[Records provided]:
+ + + +
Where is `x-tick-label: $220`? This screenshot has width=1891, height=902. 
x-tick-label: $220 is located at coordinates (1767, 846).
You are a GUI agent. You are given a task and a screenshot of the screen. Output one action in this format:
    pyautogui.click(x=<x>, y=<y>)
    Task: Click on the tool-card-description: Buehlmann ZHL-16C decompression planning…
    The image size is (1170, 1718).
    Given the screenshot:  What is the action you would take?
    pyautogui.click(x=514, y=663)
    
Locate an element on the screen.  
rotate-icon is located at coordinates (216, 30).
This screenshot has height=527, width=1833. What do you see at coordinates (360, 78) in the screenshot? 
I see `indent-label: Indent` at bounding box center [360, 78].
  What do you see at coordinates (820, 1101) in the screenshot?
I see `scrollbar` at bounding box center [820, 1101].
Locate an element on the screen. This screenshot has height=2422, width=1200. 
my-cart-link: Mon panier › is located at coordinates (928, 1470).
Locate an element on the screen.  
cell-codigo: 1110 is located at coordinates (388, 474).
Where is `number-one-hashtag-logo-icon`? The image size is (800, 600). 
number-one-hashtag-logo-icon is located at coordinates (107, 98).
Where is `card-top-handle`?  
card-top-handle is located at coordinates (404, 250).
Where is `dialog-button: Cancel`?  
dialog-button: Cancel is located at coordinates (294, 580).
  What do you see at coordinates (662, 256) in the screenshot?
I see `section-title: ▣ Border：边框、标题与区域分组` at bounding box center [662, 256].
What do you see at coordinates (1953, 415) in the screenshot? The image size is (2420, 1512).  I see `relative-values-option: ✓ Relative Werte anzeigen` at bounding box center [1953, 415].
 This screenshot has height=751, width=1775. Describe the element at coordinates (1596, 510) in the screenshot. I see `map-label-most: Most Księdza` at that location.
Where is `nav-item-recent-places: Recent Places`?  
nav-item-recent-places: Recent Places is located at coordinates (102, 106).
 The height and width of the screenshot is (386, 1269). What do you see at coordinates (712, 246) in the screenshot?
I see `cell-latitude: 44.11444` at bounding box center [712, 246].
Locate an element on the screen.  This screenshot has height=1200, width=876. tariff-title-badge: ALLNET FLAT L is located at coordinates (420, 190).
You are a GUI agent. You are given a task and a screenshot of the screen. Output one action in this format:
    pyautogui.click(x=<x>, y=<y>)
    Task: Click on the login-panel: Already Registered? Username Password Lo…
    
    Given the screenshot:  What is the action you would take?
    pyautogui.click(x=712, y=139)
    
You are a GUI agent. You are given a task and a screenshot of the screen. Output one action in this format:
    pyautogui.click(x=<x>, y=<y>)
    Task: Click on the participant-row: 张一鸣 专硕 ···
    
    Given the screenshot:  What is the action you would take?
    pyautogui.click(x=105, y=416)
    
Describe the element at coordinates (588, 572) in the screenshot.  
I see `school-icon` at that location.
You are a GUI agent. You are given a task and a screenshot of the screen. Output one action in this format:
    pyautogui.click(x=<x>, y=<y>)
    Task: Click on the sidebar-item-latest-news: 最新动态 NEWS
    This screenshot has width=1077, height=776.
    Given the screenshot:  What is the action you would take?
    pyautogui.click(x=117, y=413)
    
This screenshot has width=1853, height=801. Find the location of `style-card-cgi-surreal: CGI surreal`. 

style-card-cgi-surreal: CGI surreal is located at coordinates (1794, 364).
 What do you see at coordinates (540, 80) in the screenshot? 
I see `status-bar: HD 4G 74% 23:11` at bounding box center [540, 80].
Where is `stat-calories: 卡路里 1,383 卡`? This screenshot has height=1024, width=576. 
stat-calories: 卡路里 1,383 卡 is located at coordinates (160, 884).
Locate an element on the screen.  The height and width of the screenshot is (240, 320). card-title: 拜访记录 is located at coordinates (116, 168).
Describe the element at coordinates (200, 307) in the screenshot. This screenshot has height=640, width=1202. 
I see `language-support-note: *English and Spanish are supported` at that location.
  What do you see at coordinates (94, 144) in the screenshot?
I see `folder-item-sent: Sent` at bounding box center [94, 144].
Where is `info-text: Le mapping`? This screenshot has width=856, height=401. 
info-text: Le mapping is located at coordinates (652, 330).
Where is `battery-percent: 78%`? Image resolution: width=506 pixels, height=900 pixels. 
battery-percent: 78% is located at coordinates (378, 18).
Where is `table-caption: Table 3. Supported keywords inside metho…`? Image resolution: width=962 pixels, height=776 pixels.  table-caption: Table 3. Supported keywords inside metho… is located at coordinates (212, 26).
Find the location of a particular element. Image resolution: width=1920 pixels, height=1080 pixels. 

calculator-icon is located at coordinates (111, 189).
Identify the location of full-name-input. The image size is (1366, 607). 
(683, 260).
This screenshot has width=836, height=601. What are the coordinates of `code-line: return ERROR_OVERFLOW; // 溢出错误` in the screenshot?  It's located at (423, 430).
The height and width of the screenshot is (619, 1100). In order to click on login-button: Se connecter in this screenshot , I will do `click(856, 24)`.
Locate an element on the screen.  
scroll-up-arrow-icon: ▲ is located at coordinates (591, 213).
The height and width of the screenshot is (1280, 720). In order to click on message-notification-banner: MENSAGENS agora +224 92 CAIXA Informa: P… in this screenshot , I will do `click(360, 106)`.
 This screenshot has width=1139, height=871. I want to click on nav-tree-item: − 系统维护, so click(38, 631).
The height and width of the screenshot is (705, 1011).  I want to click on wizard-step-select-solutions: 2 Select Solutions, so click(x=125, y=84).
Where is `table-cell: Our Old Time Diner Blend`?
+ + + +
[Aim of the task]:
Put every line of the data above into a JSON list of strings, with one string per line and blank lines left out.

[Result for this task]:
[
  "Where is `x-tick-label: $220`? This screenshot has width=1891, height=902. ",
  "x-tick-label: $220 is located at coordinates (1767, 846).",
  "You are a GUI agent. You are given a task and a screenshot of the screen. Output one action in this format:",
  "    pyautogui.click(x=<x>, y=<y>)",
  "    Task: Click on the tool-card-description: Buehlmann ZHL-16C decompression planning…",
  "    The image size is (1170, 1718).",
  "    Given the screenshot:  What is the action you would take?",
  "    pyautogui.click(x=514, y=663)",
  "Locate an element on the screen.  ",
  "rotate-icon is located at coordinates (216, 30).",
  "This screenshot has height=527, width=1833. What do you see at coordinates (360, 78) in the screenshot? ",
  "I see `indent-label: Indent` at bounding box center [360, 78].",
  "  What do you see at coordinates (820, 1101) in the screenshot?",
  "I see `scrollbar` at bounding box center [820, 1101].",
  "Locate an element on the screen. This screenshot has height=2422, width=1200. ",
  "my-cart-link: Mon panier › is located at coordinates (928, 1470).",
  "Locate an element on the screen.  ",
  "cell-codigo: 1110 is located at coordinates (388, 474).",
  "Where is `number-one-hashtag-logo-icon`? The image size is (800, 600). ",
  "number-one-hashtag-logo-icon is located at coordinates (107, 98).",
  "Where is `card-top-handle`?  ",
  "card-top-handle is located at coordinates (404, 250).",
  "Where is `dialog-button: Cancel`?  ",
  "dialog-button: Cancel is located at coordinates (294, 580).",
  "  What do you see at coordinates (662, 256) in the screenshot?",
  "I see `section-title: ▣ Border：边框、标题与区域分组` at bounding box center [662, 256].",
  "What do you see at coordinates (1953, 415) in the screenshot? The image size is (2420, 1512).  I see `relative-values-option: ✓ Relative Werte anzeigen` at bounding box center [1953, 415].",
  " This screenshot has height=751, width=1775. Describe the element at coordinates (1596, 510) in the screenshot. I see `map-label-most: Most Księdza` at that location.",
  "Where is `nav-item-recent-places: Recent Places`?  ",
  "nav-item-recent-places: Recent Places is located at coordinates (102, 106).",
  " The height and width of the screenshot is (386, 1269). What do you see at coordinates (712, 246) in the screenshot?",
  "I see `cell-latitude: 44.11444` at bounding box center [712, 246].",
  "Locate an element on the screen.  This screenshot has height=1200, width=876. tariff-title-badge: ALLNET FLAT L is located at coordinates (420, 190).",
  "You are a GUI agent. You are given a task and a screenshot of the screen. Output one action in this format:",
  "    pyautogui.click(x=<x>, y=<y>)",
  "    Task: Click on the login-panel: Already Registered? Username Password Lo…",
  "    Given the screenshot:  What is the action you would take?",
  "    pyautogui.click(x=712, y=139)",
  "You are a GUI agent. You are given a task and a screenshot of the screen. Output one action in this format:",
  "    pyautogui.click(x=<x>, y=<y>)",
  "    Task: Click on the participant-row: 张一鸣 专硕 ···",
  "    Given the screenshot:  What is the action you would take?",
  "    pyautogui.click(x=105, y=416)",
  "Describe the element at coordinates (588, 572) in the screenshot.  ",
  "I see `school-icon` at that location.",
  "You are a GUI agent. You are given a task and a screenshot of the screen. Output one action in this format:",
  "    pyautogui.click(x=<x>, y=<y>)",
  "    Task: Click on the sidebar-item-latest-news: 最新动态 NEWS",
  "    This screenshot has width=1077, height=776.",
  "    Given the screenshot:  What is the action you would take?",
  "    pyautogui.click(x=117, y=413)",
  "This screenshot has width=1853, height=801. Find the location of `style-card-cgi-surreal: CGI surreal`. ",
  "style-card-cgi-surreal: CGI surreal is located at coordinates (1794, 364).",
  " What do you see at coordinates (540, 80) in the screenshot? ",
  "I see `status-bar: HD 4G 74% 23:11` at bounding box center [540, 80].",
  "Where is `stat-calories: 卡路里 1,383 卡`? This screenshot has height=1024, width=576. ",
  "stat-calories: 卡路里 1,383 卡 is located at coordinates (160, 884).",
  "Locate an element on the screen.  The height and width of the screenshot is (240, 320). card-title: 拜访记录 is located at coordinates (116, 168).",
  "Describe the element at coordinates (200, 307) in the screenshot. This screenshot has height=640, width=1202. ",
  "I see `language-support-note: *English and Spanish are supported` at that location.",
  "  What do you see at coordinates (94, 144) in the screenshot?",
  "I see `folder-item-sent: Sent` at bounding box center [94, 144].",
  "Where is `info-text: Le mapping`? This screenshot has width=856, height=401. ",
  "info-text: Le mapping is located at coordinates (652, 330).",
  "Where is `battery-percent: 78%`? Image resolution: width=506 pixels, height=900 pixels. ",
  "battery-percent: 78% is located at coordinates (378, 18).",
  "Where is `table-caption: Table 3. Supported keywords inside metho…`? Image resolution: width=962 pixels, height=776 pixels.  table-caption: Table 3. Supported keywords inside metho… is located at coordinates (212, 26).",
  "Find the location of a particular element. Image resolution: width=1920 pixels, height=1080 pixels. ",
  "calculator-icon is located at coordinates (111, 189).",
  "Identify the location of full-name-input. The image size is (1366, 607). ",
  "(683, 260).",
  "This screenshot has width=836, height=601. What are the coordinates of `code-line: return ERROR_OVERFLOW; // 溢出错误` in the screenshot?  It's located at (423, 430).",
  "The height and width of the screenshot is (619, 1100). In order to click on login-button: Se connecter in this screenshot , I will do `click(856, 24)`.",
  "Locate an element on the screen.  ",
  "scroll-up-arrow-icon: ▲ is located at coordinates (591, 213).",
  "The height and width of the screenshot is (1280, 720). In order to click on message-notification-banner: MENSAGENS agora +224 92 CAIXA Informa: P… in this screenshot , I will do `click(360, 106)`.",
  " This screenshot has width=1139, height=871. I want to click on nav-tree-item: − 系统维护, so click(38, 631).",
  "The height and width of the screenshot is (705, 1011).  I want to click on wizard-step-select-solutions: 2 Select Solutions, so click(x=125, y=84).",
  "Where is `table-cell: Our Old Time Diner Blend`?"
]